Taubman’s book deals with the concept of spying rather than the mechanics–the who, what, where and when. But in reading this excellent history, the reader can not help but to reflect upon the irony of America rushing to the skies to find out the latest advancements in Soviet technology when those advances were lifted directly from America itself. One area in which the Soviets had their own blueprints was rockets. The Rocket Research Development Center was established in Moscow in 1932 and the first rocket fired in August 1933. The Russians captured the Nazi V-2 rocket center at Peenemunde along with about five thousand German technicians and twenty-thousand members of their families. By July 1953, strategic intelligence services in the West were justifiably worried that the Soviet would develop a missile with a range long enough to strike London, England by 1956. The West responded to the worry by launching a spy program that eventually reduced the thrust of missile power to a very secondary consideration. It was what you did when you got the missile up that was important.

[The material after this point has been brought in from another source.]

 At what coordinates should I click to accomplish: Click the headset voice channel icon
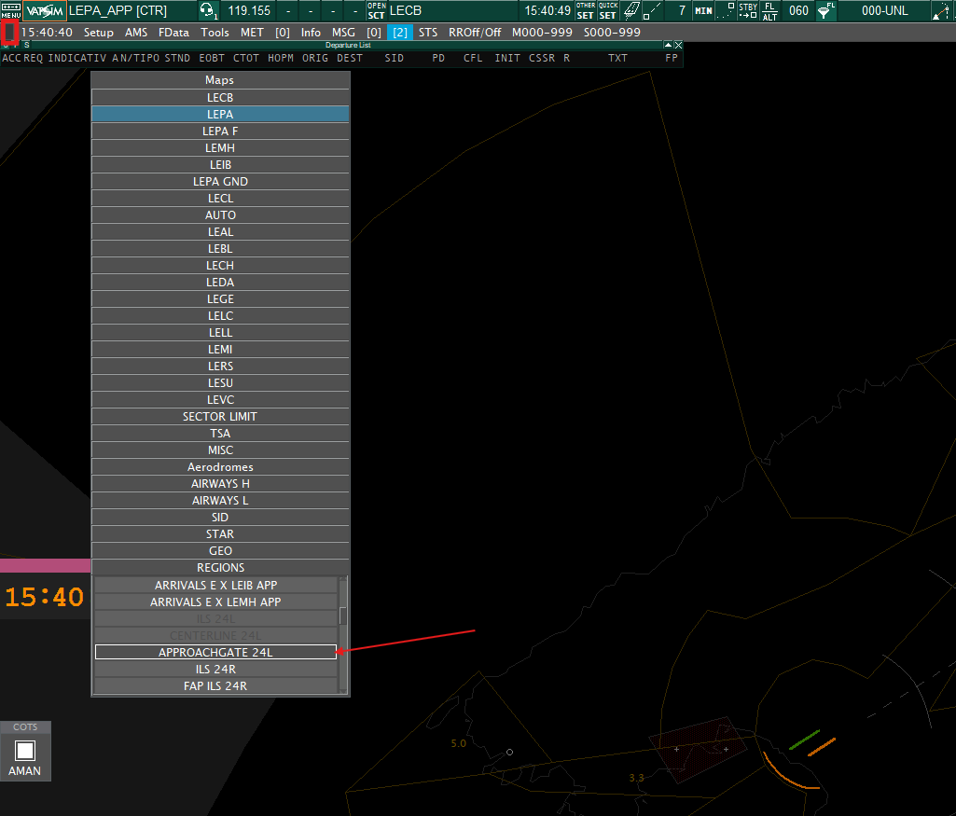(206, 11)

There are many conclusions one can reach in this book. Taubman artfully, and wisely in the final analysis, avoids making heady conclusions. For instance, is it possible that the only reason we have world-wide satellite communications today is because the American military needed a way to spy on the Soviet Union without creating an international incident? And what of the entire argument that scientific advancements are driven by the exigencies of war and conflict? Heady stuff. In Taubman’s work, the conclusions are un-necessary. That’s a lot more down to earth stuff, like the foibles and character of human nature.
The author mentions the men (at the time, it was men only–about 252 between 1950 and 1970) who lost their lives flying reconnaissance planes deep into Soviet territory to provide the American military with intelligence about Soviet air defense and communication systems. This started in 1946 and continued into the early 1950s when the newly elected President Dwight W. Eisenhower became determined to find a better way. Eisenhower is the surprise in this book. A subplot, really, but his presence pervades the book. Having read his autobiography years ago and perhaps being too focused on what he did rather than why he did what he did, he comes across in this book as a truly pragmatic thinker. An odd pragmatic thinker, but pragmatic and a thinker nonetheless. What are you to make of a man who tells his aides that if the Soviets were violating U. S. airspace in the manner the U.S. was violating Soviet airspace, there would be war? But this President, who held such a tight rein over the flight schedules of reconnaissance planes, was not making judgements based upon fairness or mutual respect. He was fighting a war.
Taubman takes us from the start of the air reconnaissance missions to the almost haphazard development of the U-2 planes (capable of flying at an attitude of 75,000 feet), to the incredible Corona satellite projects. So much of this history we, for the most part, take for granted, as if it were all a breeze-the inevitable outcome of American know-how and stick-to-it-ness. But the facts show that it was far from an historical stroll. Taubman escorts us through the fumbles and failures along the way.
There are no down sides in this book. There are, in fact, surprises all the way.